Los manifestantes propalestinos cortan el recorrido de los ciclistas en el Paseo del Prado
EFE/Rodrigo Jiménez

Desde aquel 15 de mayo de 2011, cuando miles de indignados salieron a las calles y tomaron las plazas para expresar su hartazgo de los poderes políticos y económicos, ni Montero ni Belarra son las mismas. Su revolución no fue la que prometieron, pero conservan la costumbre de la protesta. Más como un hábito que como solución real. “Esto es política convertida en pasatiempo, en lugar de algo capaz de transformar la sociedad”, escriben Nick Srnicek y Álex Williams en su libro Inventar el futuro: Poscapitalismo y un mundo sin trabajo, un alegato contra la protesta tal y como se ejerce hoy. “La izquierda, a pesar de su orgullo progresista, está sumida en la nostalgia”, dicen. No obstante, aunque insuficiente, la describen como “necesaria”.

En el caso de las exministras, su movilización pierde legitimidad si se confirma que llegaron protegidas por miembros del grupo ultra Bukaneros, del Rayo Vallecano. Este hecho ha hecho recordar a los ciudadanos el irónico privilegio de estas indignadas desde su origen, en la famosa acampada en la Puerta del Sol de Madrid, liderada por intelectuales adinerados con vidas bastante despreocupadas.

El ciudadano espera de sus políticos que desplieguen sus habilidades para trabajar por el país. Quiere gestores, no activistas enrolados en movimientos callejeros con afanes heroicos. Activistas y políticos representan dos roles diferentes y la confusión puede provocar una reacción negativa. “Cuando un activista se convierte en político, la sociedad pierde lo primero para ganar lo segundo. Lo contrario también es cierto”, escribió Bob Kerrey, exsenador demócrata estadounidense, en un ensayo.

“Un político -añade- debe ceder para obtener resultados. Un buen activista debe ser inflexible y no tiene que preocuparse por ofender a un gran número de personas con un lenguaje estridente. Los activistas pueden, y a menudo lo hacen, actuar de maneras que saben que provocarán a las fuerzas del orden e incluso podrían resultar en un arresto. La carta de Martin Luther King desde una cárcel de Birmingham habría tenido poco impacto si se hubiera enviado desde un Holiday Inn”.

 No puede detener el tráfico

En su opinión, la democracia necesita buenos activistas y buenos políticos. Los primeros pueden, y a menudo lo hacen, promover los objetivos de los que ostentan el poder. Y estos deben preguntarse si los manifestantes tienen razón. Su conclusión es clara.

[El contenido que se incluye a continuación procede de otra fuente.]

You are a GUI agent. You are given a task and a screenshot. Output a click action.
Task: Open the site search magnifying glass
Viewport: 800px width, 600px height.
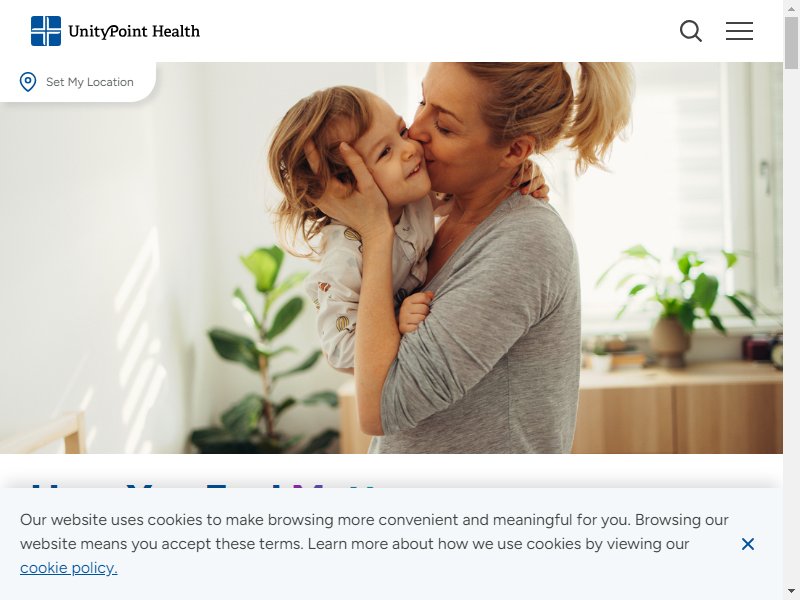691,31
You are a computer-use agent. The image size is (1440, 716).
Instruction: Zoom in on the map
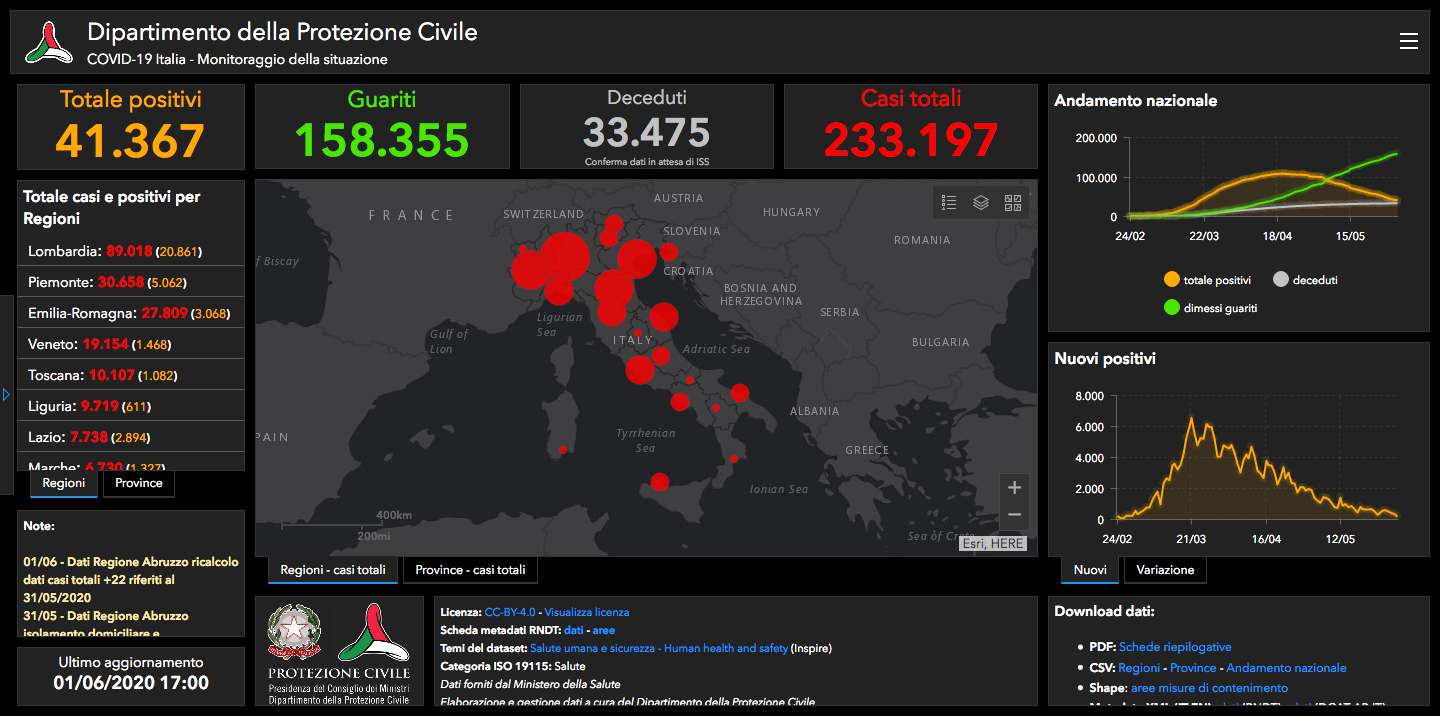pyautogui.click(x=1014, y=488)
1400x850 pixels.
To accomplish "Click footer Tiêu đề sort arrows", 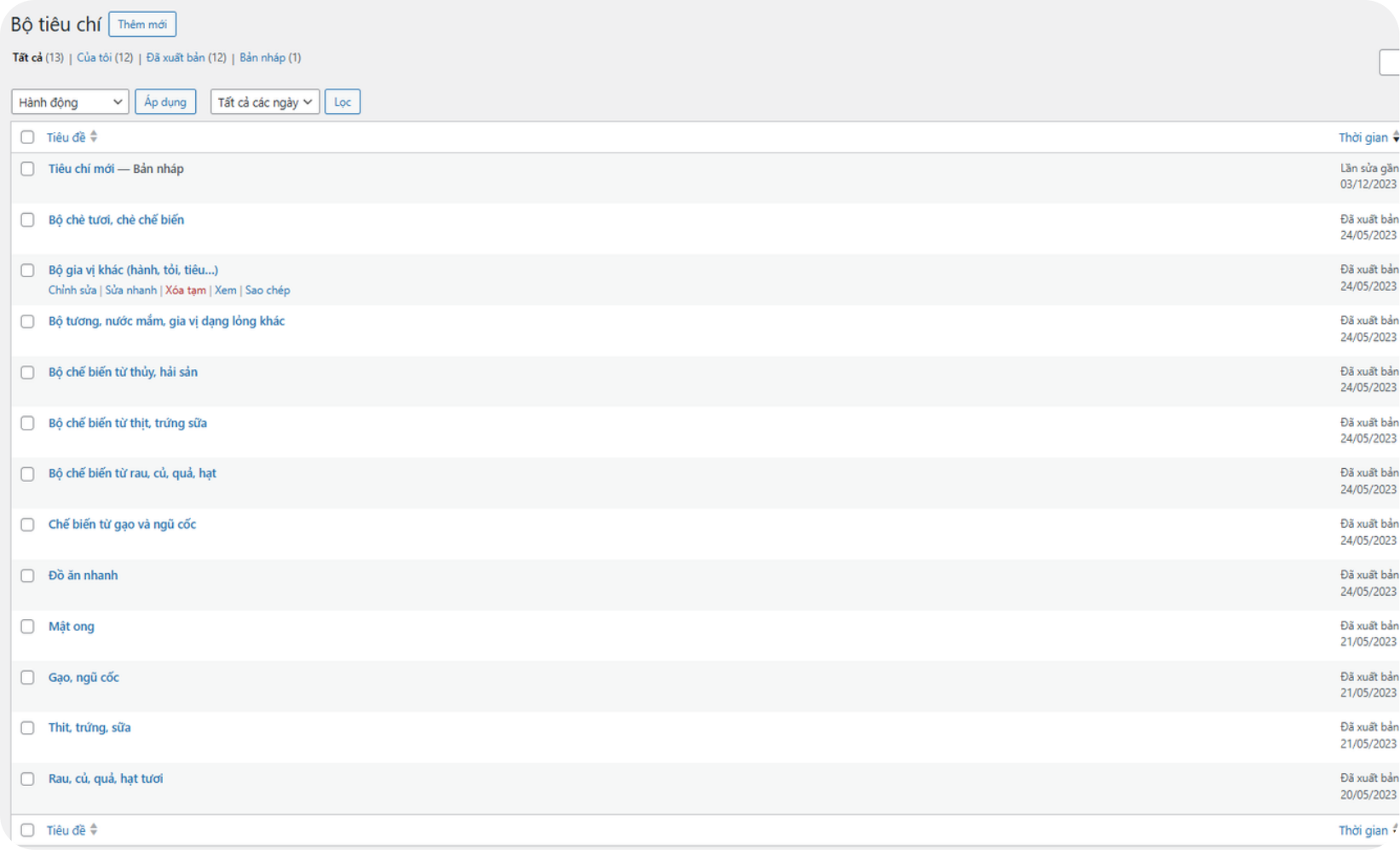I will click(94, 830).
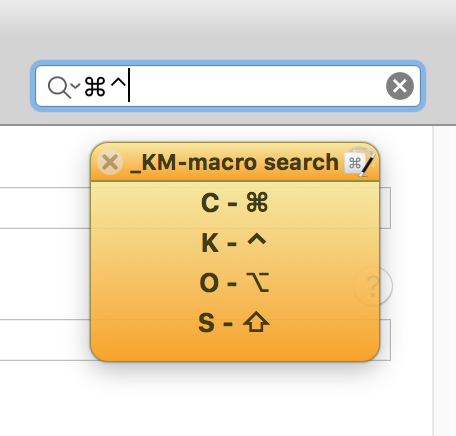Open help with the question mark button
Viewport: 456px width, 436px height.
tap(373, 286)
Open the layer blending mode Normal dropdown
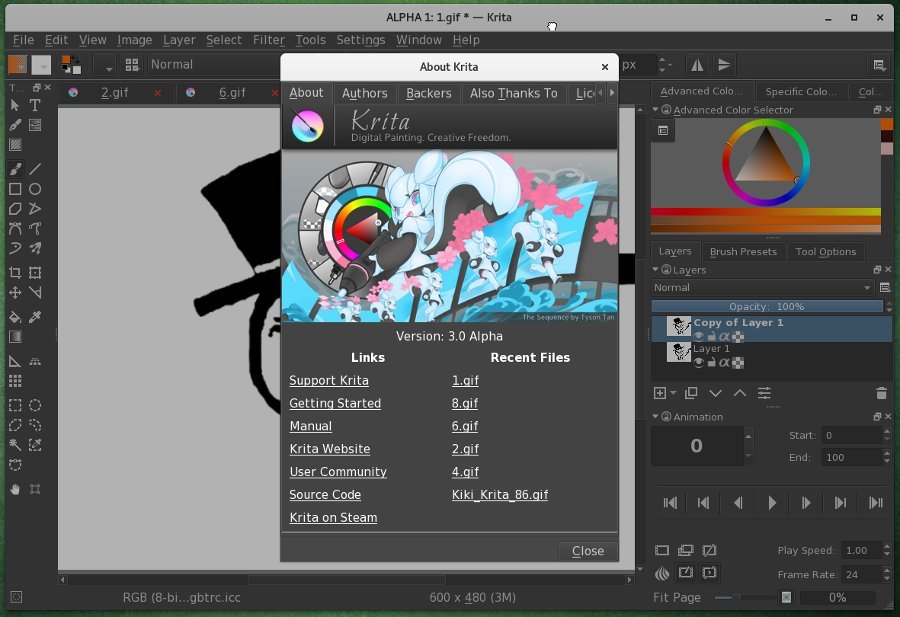This screenshot has width=900, height=617. (x=763, y=287)
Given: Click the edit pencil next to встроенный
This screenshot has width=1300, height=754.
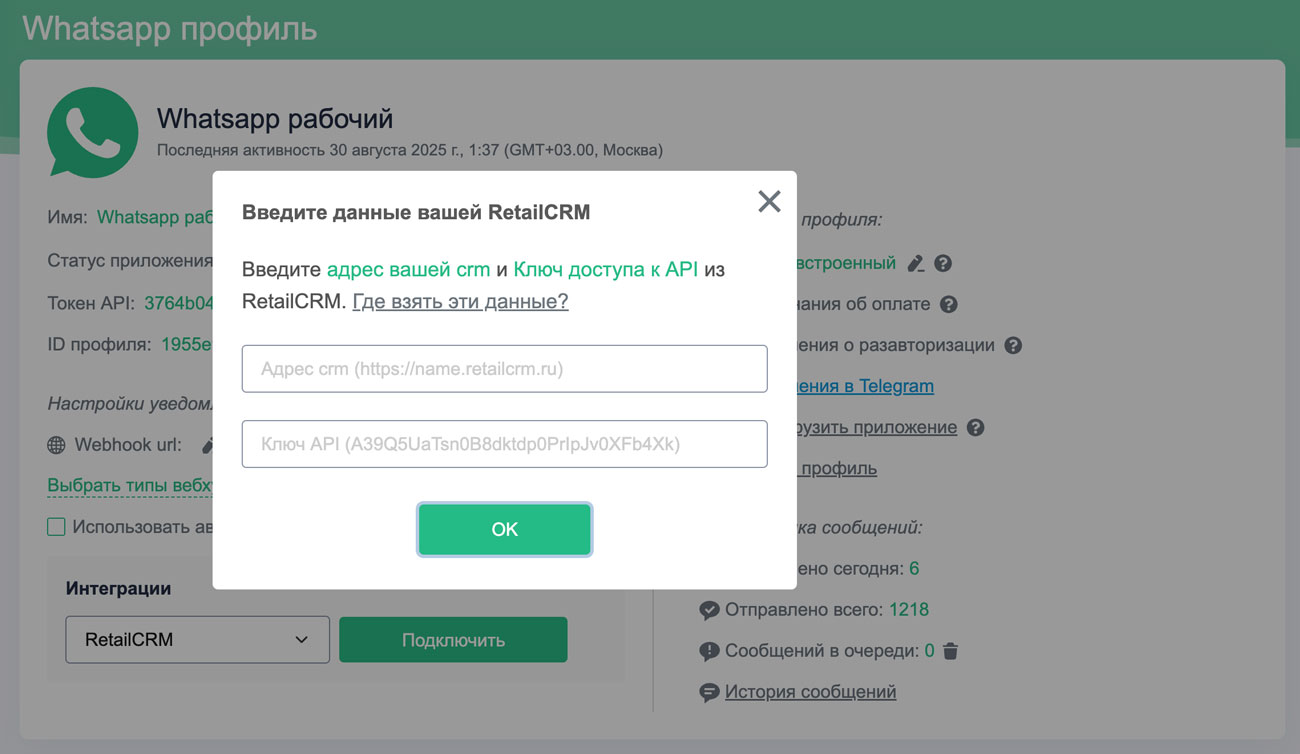Looking at the screenshot, I should [x=915, y=264].
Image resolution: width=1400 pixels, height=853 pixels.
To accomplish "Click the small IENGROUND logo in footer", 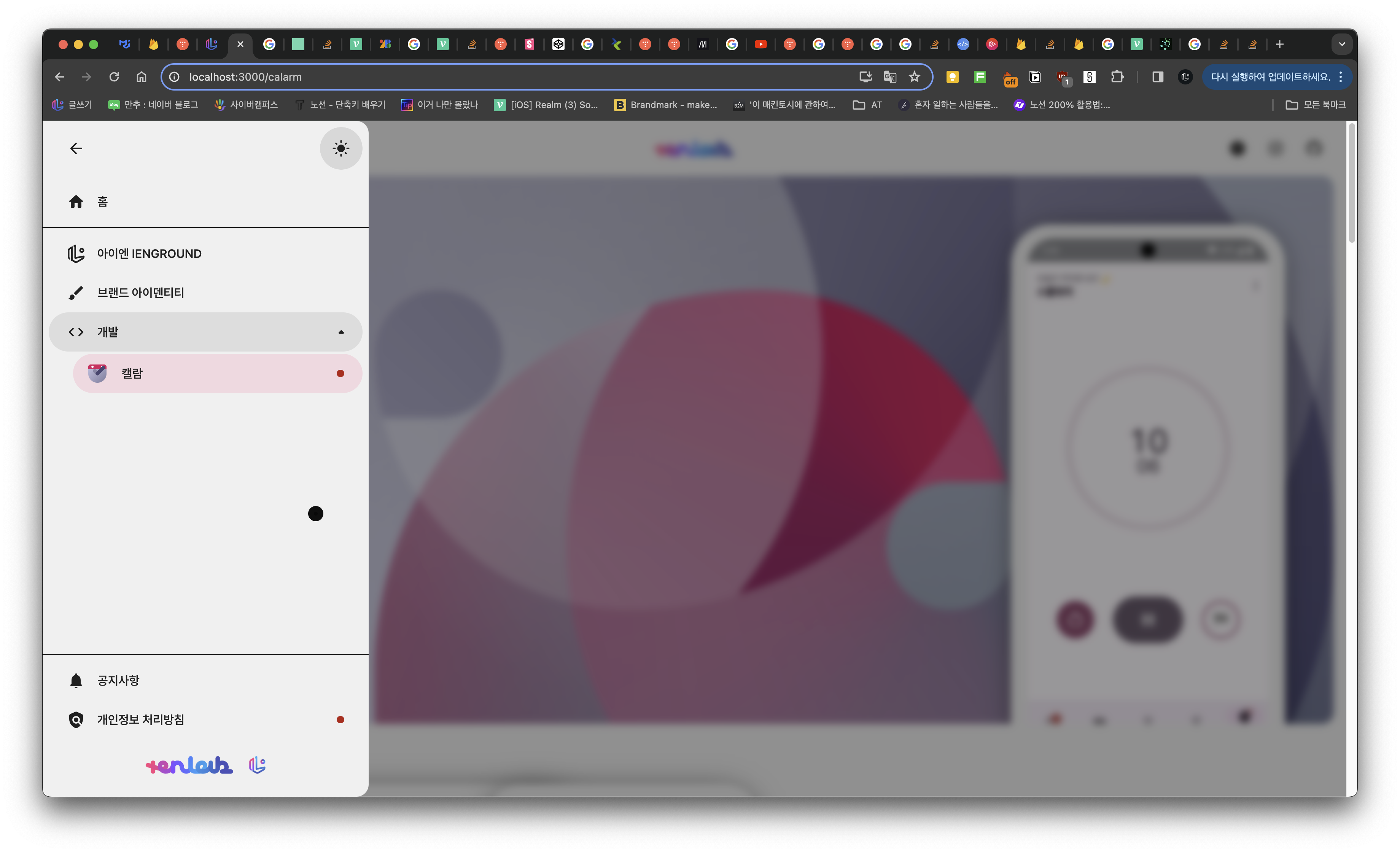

Si ejerces un cargo público, no puedes echarte a la calle a detener el tráfico ni bloquear eventos deportivos, sino abordar directamente los problemas, adoptar políticas y proponer medidas actuando por el bien común, incluso escuchando las voces que no quieres escuchar.

No es la primera vez que los partidos políticos en nuestro país ejercen como agentes de movilización. Por ejemplo, ante los atentados terroristas de ETA o la recogida de firmas contra el Estatut de Cataluña. Es legítimo en democracia, el límite lo marca el grado de emotividad, el odio o la manera de expresar la frustración.